In October 1986 construction began on the Bradley Center in downtown Milwaukee. Completed in just two years, the Milwaukee Bucks played their first game at the arena in October 1988. The Bradley Center has a capacity of 18,717 and includes 68 skyboxes that are located between the upper and lower levels. Not only was it home to the Milwaukee Bucks, but also Marquette University and the Milwaukee Admirals (AFL).

The Bradley Center was demolished and the Milwaukee Bucks now play at the Fiserv Forum.



About the Milwaukee Bucks

The Milwaukee Bucks were the first NBA team to feature a logo on their uniforms.

Kareem Abdul-Jabbar, formerly known as Lew Alcindor, began his professional career with the Milwaukee Bucks and went on to become one of the greatest basketball players of all time.

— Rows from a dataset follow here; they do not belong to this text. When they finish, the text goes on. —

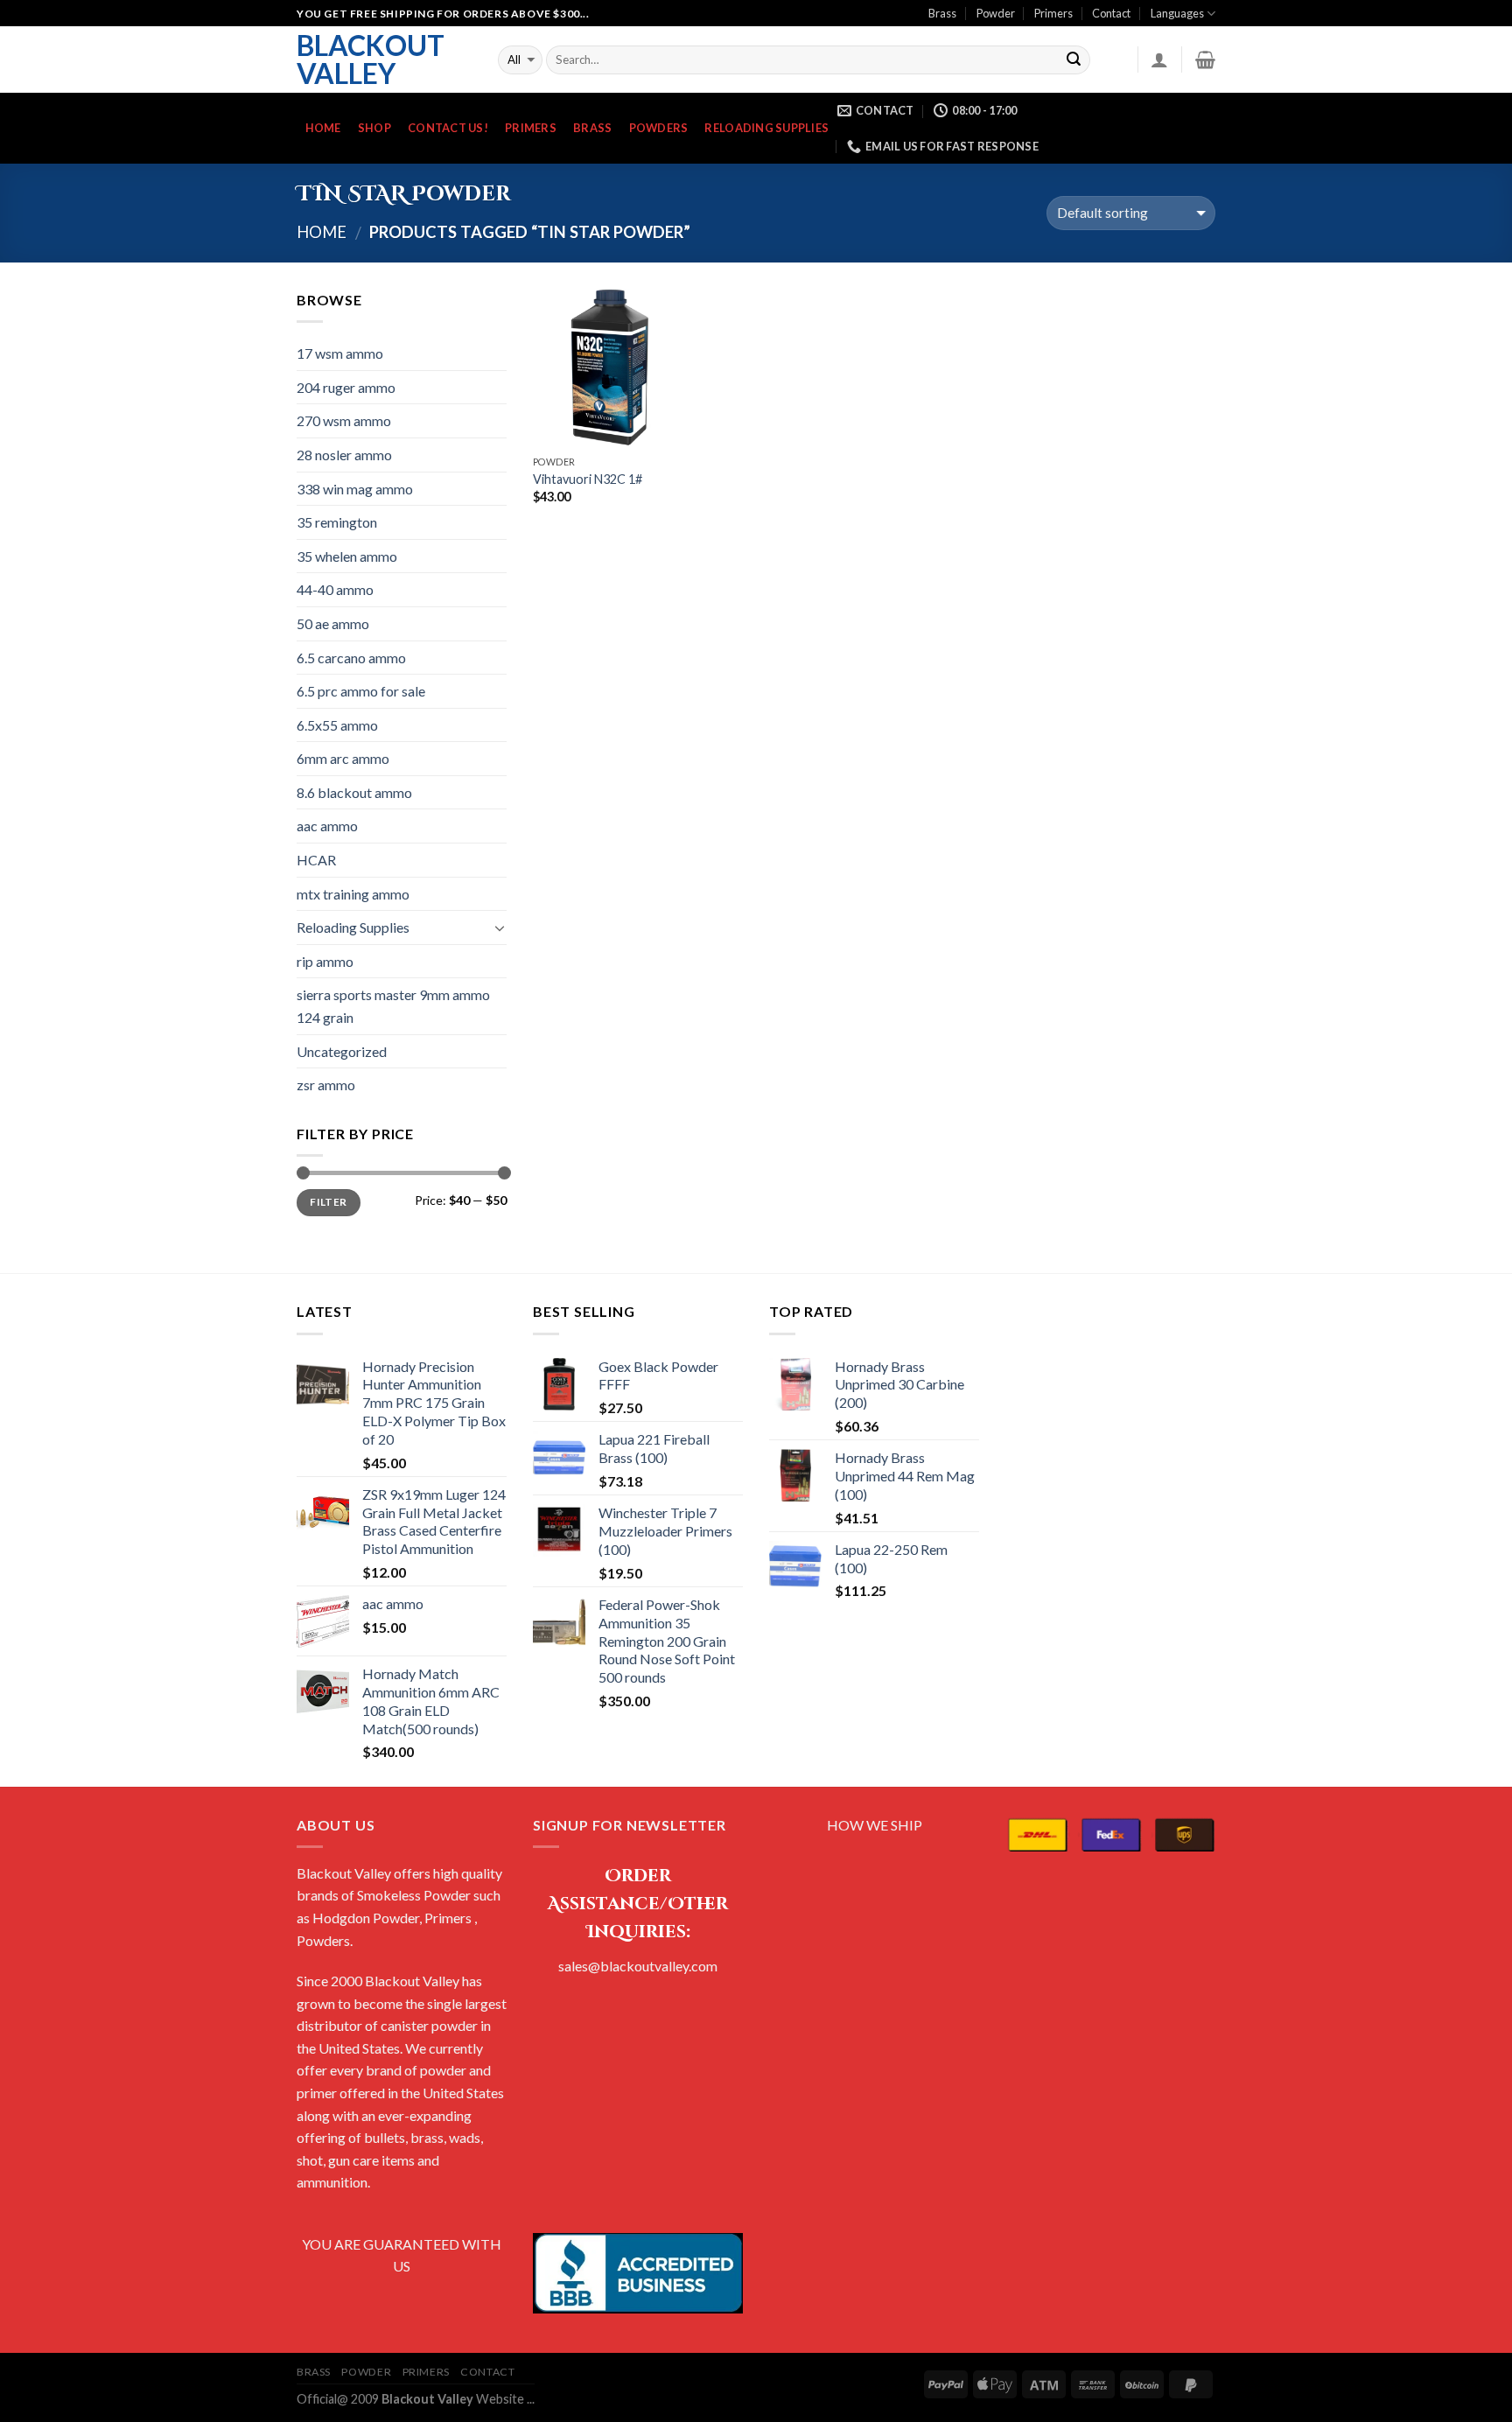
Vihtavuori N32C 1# (587, 479)
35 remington (337, 522)
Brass (942, 13)
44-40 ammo (335, 589)
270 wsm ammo (344, 420)
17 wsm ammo (340, 353)
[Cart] (1205, 59)
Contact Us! (448, 128)
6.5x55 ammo (337, 725)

The Bucks’ 1971 championship team, led by Kareem Abdul-Jabbar and Oscar Robertson, is considered one of the best in NBA history.

In the 1970s, the Milwaukee Bucks popularized the skyhook shot, a shot in which the shooter extends their arm and releases the ball with one hand while keeping their arm extended in the air.

The Bucks have retired seven numbers in franchise history, including Abdul-Jabbar’s #33, Bob Dandridge’s #10, and Oscar Robertson’s #1.

The team’s mascot is Bango, a deer that performs stunts and dances at games.